Segment Open

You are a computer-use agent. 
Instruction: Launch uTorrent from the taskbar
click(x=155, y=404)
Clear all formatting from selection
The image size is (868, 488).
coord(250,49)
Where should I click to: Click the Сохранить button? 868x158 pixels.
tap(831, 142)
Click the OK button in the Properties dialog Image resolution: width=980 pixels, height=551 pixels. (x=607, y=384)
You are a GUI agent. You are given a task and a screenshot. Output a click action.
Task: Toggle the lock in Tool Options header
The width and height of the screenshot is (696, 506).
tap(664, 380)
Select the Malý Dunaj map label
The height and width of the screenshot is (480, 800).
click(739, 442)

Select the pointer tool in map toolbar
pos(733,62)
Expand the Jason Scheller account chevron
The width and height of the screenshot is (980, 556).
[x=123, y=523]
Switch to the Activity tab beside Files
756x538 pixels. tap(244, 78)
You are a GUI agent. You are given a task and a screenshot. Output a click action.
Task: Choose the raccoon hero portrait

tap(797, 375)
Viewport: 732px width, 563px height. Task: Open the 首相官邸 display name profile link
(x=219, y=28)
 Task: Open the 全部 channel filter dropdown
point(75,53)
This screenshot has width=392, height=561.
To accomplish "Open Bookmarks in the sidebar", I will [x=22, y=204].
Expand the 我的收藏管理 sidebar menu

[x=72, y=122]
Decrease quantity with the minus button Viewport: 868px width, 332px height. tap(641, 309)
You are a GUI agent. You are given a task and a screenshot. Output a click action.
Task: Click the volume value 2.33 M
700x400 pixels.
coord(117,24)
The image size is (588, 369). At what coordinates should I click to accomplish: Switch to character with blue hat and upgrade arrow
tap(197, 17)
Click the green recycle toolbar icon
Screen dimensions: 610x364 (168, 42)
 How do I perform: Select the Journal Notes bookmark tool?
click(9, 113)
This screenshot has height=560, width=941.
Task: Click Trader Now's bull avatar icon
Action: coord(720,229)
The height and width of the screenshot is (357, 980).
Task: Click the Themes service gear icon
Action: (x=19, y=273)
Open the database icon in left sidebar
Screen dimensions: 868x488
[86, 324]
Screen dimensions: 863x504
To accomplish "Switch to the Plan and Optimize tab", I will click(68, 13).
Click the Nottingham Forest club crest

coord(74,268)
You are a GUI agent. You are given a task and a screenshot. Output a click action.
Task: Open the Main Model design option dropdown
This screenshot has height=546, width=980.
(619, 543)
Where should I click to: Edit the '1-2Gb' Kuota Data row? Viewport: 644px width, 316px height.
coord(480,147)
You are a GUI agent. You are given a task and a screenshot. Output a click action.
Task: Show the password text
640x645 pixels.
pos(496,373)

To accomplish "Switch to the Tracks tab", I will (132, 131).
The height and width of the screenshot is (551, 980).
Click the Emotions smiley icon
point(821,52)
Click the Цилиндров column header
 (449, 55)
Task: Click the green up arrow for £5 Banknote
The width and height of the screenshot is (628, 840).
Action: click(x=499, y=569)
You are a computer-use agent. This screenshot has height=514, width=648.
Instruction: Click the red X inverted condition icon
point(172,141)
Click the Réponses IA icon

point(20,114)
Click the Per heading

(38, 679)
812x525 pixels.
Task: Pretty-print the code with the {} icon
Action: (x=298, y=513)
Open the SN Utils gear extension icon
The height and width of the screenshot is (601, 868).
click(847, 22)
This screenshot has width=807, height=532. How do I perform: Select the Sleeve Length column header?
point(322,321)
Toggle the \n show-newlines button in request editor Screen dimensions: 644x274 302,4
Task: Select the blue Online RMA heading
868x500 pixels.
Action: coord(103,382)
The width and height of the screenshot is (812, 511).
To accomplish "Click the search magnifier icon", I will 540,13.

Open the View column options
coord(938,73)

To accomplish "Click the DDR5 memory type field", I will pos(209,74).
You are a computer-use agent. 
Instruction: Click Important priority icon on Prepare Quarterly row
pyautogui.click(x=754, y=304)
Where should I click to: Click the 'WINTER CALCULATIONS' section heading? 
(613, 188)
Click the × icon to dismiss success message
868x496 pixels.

Segment Closed

WORK REQUIRED:
Lines in the material above that contain "Toggle": how many are there? Reply with the number only.

TASK RESULT:
2